(WHAT THE TASK REQUIRES): Give back all of the data unchanged. Keep every word as it is.

(INPUT):
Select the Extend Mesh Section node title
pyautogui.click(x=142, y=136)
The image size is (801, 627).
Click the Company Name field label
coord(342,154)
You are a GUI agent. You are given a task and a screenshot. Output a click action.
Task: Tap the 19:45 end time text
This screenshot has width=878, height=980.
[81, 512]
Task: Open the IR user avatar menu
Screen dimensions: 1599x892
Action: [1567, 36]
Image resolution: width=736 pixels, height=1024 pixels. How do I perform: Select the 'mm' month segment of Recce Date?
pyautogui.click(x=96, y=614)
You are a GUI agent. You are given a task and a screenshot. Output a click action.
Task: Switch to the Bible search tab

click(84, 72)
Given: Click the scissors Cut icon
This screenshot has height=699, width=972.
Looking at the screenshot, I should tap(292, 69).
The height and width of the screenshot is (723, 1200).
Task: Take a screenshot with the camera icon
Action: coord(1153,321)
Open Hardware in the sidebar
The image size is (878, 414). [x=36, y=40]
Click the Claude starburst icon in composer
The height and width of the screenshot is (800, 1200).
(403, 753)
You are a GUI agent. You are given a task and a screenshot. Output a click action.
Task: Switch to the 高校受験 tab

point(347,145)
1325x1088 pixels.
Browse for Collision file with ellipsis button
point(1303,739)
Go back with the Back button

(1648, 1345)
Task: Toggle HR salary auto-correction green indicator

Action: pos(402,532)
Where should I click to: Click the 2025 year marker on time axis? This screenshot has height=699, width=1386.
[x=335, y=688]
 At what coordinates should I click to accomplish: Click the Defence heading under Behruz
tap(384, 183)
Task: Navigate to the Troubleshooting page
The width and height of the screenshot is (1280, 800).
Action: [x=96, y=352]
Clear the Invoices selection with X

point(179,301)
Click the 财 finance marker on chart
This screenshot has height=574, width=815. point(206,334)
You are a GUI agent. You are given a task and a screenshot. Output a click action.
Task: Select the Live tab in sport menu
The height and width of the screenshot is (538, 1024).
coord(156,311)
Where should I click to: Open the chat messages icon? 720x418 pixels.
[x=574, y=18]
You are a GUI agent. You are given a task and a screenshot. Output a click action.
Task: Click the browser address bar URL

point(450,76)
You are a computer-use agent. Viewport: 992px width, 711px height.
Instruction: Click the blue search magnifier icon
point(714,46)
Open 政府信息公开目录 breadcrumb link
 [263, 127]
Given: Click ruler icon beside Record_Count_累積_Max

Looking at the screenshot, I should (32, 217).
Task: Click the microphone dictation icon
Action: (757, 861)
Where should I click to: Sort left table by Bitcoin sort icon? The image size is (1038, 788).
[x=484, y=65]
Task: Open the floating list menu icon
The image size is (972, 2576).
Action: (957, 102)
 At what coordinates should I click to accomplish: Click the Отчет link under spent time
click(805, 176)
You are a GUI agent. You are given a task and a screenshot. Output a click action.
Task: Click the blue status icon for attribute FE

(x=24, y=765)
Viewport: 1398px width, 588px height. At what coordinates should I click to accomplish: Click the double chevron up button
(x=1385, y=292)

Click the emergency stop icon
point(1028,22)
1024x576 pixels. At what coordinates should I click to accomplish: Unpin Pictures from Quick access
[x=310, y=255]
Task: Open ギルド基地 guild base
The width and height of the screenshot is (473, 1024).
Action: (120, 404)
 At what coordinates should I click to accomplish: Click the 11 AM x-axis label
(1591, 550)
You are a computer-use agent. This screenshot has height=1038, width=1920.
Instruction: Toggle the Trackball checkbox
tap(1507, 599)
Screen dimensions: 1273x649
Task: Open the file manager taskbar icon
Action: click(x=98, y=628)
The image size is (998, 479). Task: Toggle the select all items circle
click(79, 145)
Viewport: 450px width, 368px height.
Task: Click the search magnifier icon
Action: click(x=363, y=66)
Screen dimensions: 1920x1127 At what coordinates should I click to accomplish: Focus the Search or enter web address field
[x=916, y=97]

(ANSWER SPACE):
Select the Extend Mesh Section node title
pyautogui.click(x=142, y=136)
The image size is (801, 627).
Click the Company Name field label
coord(342,154)
You are a GUI agent. You are given a task and a screenshot. Output a click action.
Task: Tap the 19:45 end time text
This screenshot has width=878, height=980.
[81, 512]
Task: Open the IR user avatar menu
Screen dimensions: 1599x892
Action: [1567, 36]
Image resolution: width=736 pixels, height=1024 pixels. How do I perform: Select the 'mm' month segment of Recce Date?
pyautogui.click(x=96, y=614)
You are a GUI agent. You are given a task and a screenshot. Output a click action.
Task: Switch to the Bible search tab

click(84, 72)
Given: Click the scissors Cut icon
This screenshot has height=699, width=972.
Looking at the screenshot, I should tap(292, 69).
The height and width of the screenshot is (723, 1200).
Task: Take a screenshot with the camera icon
Action: coord(1153,321)
Open Hardware in the sidebar
The image size is (878, 414). [x=36, y=40]
Click the Claude starburst icon in composer
The height and width of the screenshot is (800, 1200).
(403, 753)
You are a GUI agent. You are given a task and a screenshot. Output a click action.
Task: Switch to the 高校受験 tab

point(347,145)
1325x1088 pixels.
Browse for Collision file with ellipsis button
point(1303,739)
Go back with the Back button

(1648, 1345)
Task: Toggle HR salary auto-correction green indicator

Action: pos(402,532)
Where should I click to: Click the 2025 year marker on time axis? This screenshot has height=699, width=1386.
[x=335, y=688]
 At what coordinates should I click to accomplish: Click the Defence heading under Behruz
tap(384, 183)
Task: Navigate to the Troubleshooting page
The width and height of the screenshot is (1280, 800).
Action: [x=96, y=352]
Clear the Invoices selection with X

point(179,301)
Click the 财 finance marker on chart
This screenshot has height=574, width=815. point(206,334)
You are a GUI agent. You are given a task and a screenshot. Output a click action.
Task: Select the Live tab in sport menu
The height and width of the screenshot is (538, 1024).
coord(156,311)
Where should I click to: Open the chat messages icon? 720x418 pixels.
[x=574, y=18]
You are a GUI agent. You are given a task and a screenshot. Output a click action.
Task: Click the browser address bar URL

point(450,76)
You are a computer-use agent. Viewport: 992px width, 711px height.
Instruction: Click the blue search magnifier icon
point(714,46)
Open 政府信息公开目录 breadcrumb link
 [263, 127]
Given: Click ruler icon beside Record_Count_累積_Max

Looking at the screenshot, I should (32, 217).
Task: Click the microphone dictation icon
Action: (757, 861)
Where should I click to: Sort left table by Bitcoin sort icon? The image size is (1038, 788).
[x=484, y=65]
Task: Open the floating list menu icon
The image size is (972, 2576).
Action: (957, 102)
 At what coordinates should I click to accomplish: Click the Отчет link under spent time
click(805, 176)
You are a GUI agent. You are given a task and a screenshot. Output a click action.
Task: Click the blue status icon for attribute FE

(x=24, y=765)
Viewport: 1398px width, 588px height. At what coordinates should I click to accomplish: Click the double chevron up button
(x=1385, y=292)

Click the emergency stop icon
point(1028,22)
1024x576 pixels. At what coordinates should I click to accomplish: Unpin Pictures from Quick access
[x=310, y=255]
Task: Open ギルド基地 guild base
The width and height of the screenshot is (473, 1024).
Action: (120, 404)
 At what coordinates should I click to accomplish: Click the 11 AM x-axis label
(1591, 550)
You are a computer-use agent. This screenshot has height=1038, width=1920.
Instruction: Toggle the Trackball checkbox
tap(1507, 599)
Screen dimensions: 1273x649
Task: Open the file manager taskbar icon
Action: click(x=98, y=628)
The image size is (998, 479). Task: Toggle the select all items circle
click(79, 145)
Viewport: 450px width, 368px height.
Task: Click the search magnifier icon
Action: click(x=363, y=66)
Screen dimensions: 1920x1127 At what coordinates should I click to accomplish: Focus the Search or enter web address field
[x=916, y=97]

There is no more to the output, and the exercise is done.